#### [TASK DESCRIPTION]
Faithfully repeat all of the records, as they are written below.

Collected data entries
◇ ◇ ◇ ◇ ◇ ◇ ◇
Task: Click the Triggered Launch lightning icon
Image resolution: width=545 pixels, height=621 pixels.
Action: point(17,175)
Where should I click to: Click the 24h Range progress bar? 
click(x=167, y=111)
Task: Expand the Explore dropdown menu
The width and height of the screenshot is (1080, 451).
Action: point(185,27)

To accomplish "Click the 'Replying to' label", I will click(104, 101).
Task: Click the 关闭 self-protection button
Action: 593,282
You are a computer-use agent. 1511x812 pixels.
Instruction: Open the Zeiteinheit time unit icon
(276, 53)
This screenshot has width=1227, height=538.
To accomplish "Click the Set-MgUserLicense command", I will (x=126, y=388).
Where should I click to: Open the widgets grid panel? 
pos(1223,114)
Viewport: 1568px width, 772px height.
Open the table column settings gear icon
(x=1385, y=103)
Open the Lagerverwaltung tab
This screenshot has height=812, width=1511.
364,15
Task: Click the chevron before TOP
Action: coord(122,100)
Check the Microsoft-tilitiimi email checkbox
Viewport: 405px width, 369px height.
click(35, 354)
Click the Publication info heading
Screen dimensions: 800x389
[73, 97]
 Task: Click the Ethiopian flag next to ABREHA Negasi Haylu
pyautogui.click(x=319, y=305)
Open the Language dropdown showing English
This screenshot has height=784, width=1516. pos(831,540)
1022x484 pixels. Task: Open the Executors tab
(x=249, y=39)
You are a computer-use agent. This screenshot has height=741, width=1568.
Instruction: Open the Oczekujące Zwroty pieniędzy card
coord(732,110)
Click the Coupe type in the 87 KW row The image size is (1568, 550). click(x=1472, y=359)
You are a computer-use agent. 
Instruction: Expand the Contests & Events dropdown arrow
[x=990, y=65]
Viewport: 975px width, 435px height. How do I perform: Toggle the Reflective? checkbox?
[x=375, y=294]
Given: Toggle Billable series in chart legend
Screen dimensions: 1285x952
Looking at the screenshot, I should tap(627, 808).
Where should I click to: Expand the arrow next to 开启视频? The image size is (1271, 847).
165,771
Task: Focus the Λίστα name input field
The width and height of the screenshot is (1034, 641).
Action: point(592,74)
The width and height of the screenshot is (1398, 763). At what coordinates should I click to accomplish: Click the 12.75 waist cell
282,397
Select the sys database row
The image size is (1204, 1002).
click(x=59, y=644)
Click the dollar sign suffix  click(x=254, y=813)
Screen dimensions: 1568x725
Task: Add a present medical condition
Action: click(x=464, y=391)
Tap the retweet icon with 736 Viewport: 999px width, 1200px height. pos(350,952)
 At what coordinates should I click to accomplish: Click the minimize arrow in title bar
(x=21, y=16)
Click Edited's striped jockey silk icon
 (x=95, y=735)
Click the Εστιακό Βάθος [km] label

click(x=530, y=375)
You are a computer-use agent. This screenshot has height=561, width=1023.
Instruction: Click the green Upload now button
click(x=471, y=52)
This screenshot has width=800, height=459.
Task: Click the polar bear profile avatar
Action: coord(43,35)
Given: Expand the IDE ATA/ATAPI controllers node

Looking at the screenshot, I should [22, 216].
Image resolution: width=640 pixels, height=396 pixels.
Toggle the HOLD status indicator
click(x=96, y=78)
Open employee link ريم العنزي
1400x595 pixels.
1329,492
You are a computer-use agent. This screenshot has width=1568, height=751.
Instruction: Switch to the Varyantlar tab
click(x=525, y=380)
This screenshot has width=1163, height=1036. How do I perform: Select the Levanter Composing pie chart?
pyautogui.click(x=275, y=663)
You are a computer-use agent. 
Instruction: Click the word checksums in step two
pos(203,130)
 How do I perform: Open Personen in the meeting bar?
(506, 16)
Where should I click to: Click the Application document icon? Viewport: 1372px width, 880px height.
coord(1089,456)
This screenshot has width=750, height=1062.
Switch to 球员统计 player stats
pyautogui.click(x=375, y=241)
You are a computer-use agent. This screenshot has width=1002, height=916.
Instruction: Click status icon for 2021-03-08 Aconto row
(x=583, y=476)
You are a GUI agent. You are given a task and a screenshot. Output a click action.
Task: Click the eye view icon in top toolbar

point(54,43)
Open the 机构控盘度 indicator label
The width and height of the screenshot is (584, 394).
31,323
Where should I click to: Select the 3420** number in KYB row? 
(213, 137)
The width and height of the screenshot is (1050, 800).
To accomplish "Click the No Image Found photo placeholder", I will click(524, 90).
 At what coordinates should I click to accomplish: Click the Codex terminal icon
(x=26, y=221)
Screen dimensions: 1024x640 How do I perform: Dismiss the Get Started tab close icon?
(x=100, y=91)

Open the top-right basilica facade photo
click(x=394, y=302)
◇ ◇ ◇ ◇ ◇ ◇ ◇
#### [SOLUTION TO THIS PROBLEM]
Task: Click the Triggered Launch lightning icon
Image resolution: width=545 pixels, height=621 pixels.
Action: point(17,175)
Where should I click to: Click the 24h Range progress bar? 
click(x=167, y=111)
Task: Expand the Explore dropdown menu
The width and height of the screenshot is (1080, 451).
Action: point(185,27)

To accomplish "Click the 'Replying to' label", I will click(104, 101).
Task: Click the 关闭 self-protection button
Action: 593,282
You are a computer-use agent. 1511x812 pixels.
Instruction: Open the Zeiteinheit time unit icon
(276, 53)
This screenshot has width=1227, height=538.
To accomplish "Click the Set-MgUserLicense command", I will (x=126, y=388).
Where should I click to: Open the widgets grid panel? 
pos(1223,114)
Viewport: 1568px width, 772px height.
Open the table column settings gear icon
(x=1385, y=103)
Open the Lagerverwaltung tab
This screenshot has height=812, width=1511.
364,15
Task: Click the chevron before TOP
Action: coord(122,100)
Check the Microsoft-tilitiimi email checkbox
Viewport: 405px width, 369px height.
click(35, 354)
Click the Publication info heading
Screen dimensions: 800x389
[73, 97]
 Task: Click the Ethiopian flag next to ABREHA Negasi Haylu
pyautogui.click(x=319, y=305)
Open the Language dropdown showing English
This screenshot has height=784, width=1516. pos(831,540)
1022x484 pixels. Task: Open the Executors tab
(x=249, y=39)
You are a computer-use agent. This screenshot has height=741, width=1568.
Instruction: Open the Oczekujące Zwroty pieniędzy card
coord(732,110)
Click the Coupe type in the 87 KW row The image size is (1568, 550). click(x=1472, y=359)
You are a computer-use agent. 
Instruction: Expand the Contests & Events dropdown arrow
[x=990, y=65]
Viewport: 975px width, 435px height. How do I perform: Toggle the Reflective? checkbox?
[x=375, y=294]
Given: Toggle Billable series in chart legend
Screen dimensions: 1285x952
Looking at the screenshot, I should tap(627, 808).
Where should I click to: Expand the arrow next to 开启视频? The image size is (1271, 847).
165,771
Task: Focus the Λίστα name input field
The width and height of the screenshot is (1034, 641).
Action: point(592,74)
The width and height of the screenshot is (1398, 763). At what coordinates should I click to accomplish: Click the 12.75 waist cell
282,397
Select the sys database row
The image size is (1204, 1002).
click(x=59, y=644)
Click the dollar sign suffix  click(x=254, y=813)
Screen dimensions: 1568x725
Task: Add a present medical condition
Action: click(x=464, y=391)
Tap the retweet icon with 736 Viewport: 999px width, 1200px height. pos(350,952)
 At what coordinates should I click to accomplish: Click the minimize arrow in title bar
(x=21, y=16)
Click Edited's striped jockey silk icon
 (x=95, y=735)
Click the Εστιακό Βάθος [km] label

click(x=530, y=375)
You are a computer-use agent. This screenshot has height=561, width=1023.
Instruction: Click the green Upload now button
click(x=471, y=52)
This screenshot has width=800, height=459.
Task: Click the polar bear profile avatar
Action: coord(43,35)
Given: Expand the IDE ATA/ATAPI controllers node

Looking at the screenshot, I should [22, 216].
Image resolution: width=640 pixels, height=396 pixels.
Toggle the HOLD status indicator
click(x=96, y=78)
Open employee link ريم العنزي
1400x595 pixels.
1329,492
You are a computer-use agent. This screenshot has width=1568, height=751.
Instruction: Switch to the Varyantlar tab
click(x=525, y=380)
This screenshot has width=1163, height=1036. How do I perform: Select the Levanter Composing pie chart?
pyautogui.click(x=275, y=663)
You are a computer-use agent. 
Instruction: Click the word checksums in step two
pos(203,130)
 How do I perform: Open Personen in the meeting bar?
(506, 16)
Where should I click to: Click the Application document icon? Viewport: 1372px width, 880px height.
coord(1089,456)
This screenshot has width=750, height=1062.
Switch to 球员统计 player stats
pyautogui.click(x=375, y=241)
You are a computer-use agent. This screenshot has width=1002, height=916.
Instruction: Click status icon for 2021-03-08 Aconto row
(x=583, y=476)
You are a GUI agent. You are given a task and a screenshot. Output a click action.
Task: Click the eye view icon in top toolbar

point(54,43)
Open the 机构控盘度 indicator label
The width and height of the screenshot is (584, 394).
31,323
Where should I click to: Select the 3420** number in KYB row? 
(213, 137)
The width and height of the screenshot is (1050, 800).
To accomplish "Click the No Image Found photo placeholder", I will click(524, 90).
 At what coordinates should I click to accomplish: Click the Codex terminal icon
(x=26, y=221)
Screen dimensions: 1024x640 How do I perform: Dismiss the Get Started tab close icon?
(x=100, y=91)

Open the top-right basilica facade photo
click(x=394, y=302)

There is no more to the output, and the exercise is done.